Low FODMAP Grilled Kebabs 2 Ways
OPTIONAL
if you want to pimp up your kebabs, you could also add other vegetables such as zucchini rounds, along with red & green capsicum.
and if you really want to pimp up your kebabs, you could try soaking the ingredients in a marinade for 30 mins before threading onto the skewers. Try a combo of 40ml garlic-infused olive oil, juice of 1 lemon, 1 red chilli and finely chopped fresh mint, oregano and lemon thyme from the garden.
METHOD
Preheat the BBQ and lightly grease with oil
Thread the ingredients onto the skewers.
Cook for 3-4 minutes until the ingredients are browned and caramelised
Serve with green salad, potato salad, flatbreads and/or BBQ meat.
Are you following the low fodmap diet? If so, read the fine-print below:
If you are sensitive to lactose, limit your intake to 2 kebabs.

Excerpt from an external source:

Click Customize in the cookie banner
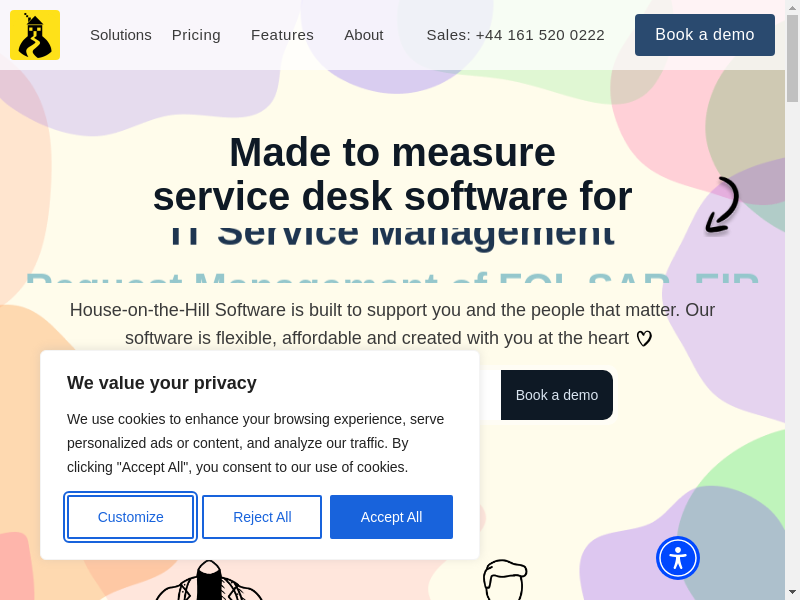Screen dimensions: 800x600 pyautogui.click(x=131, y=517)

Up to 40g of halloumi should be tolerated by most individuals with IBS (as per the Monash app). However, larger servings of halloumi (>60g) contain a moderate amount of lactose and intake should be avoided if absorbing lactose is a problem for you.
45g or 5 cherry tomatoes should be tolerated by most individuals with IBS (as per new testing recorded in the Monash app).
up to 67g of zucchini is low in fodmaps and should be tolerated by most individuals with IBS, along with 75g of green capsicum or 43g of red capsicum.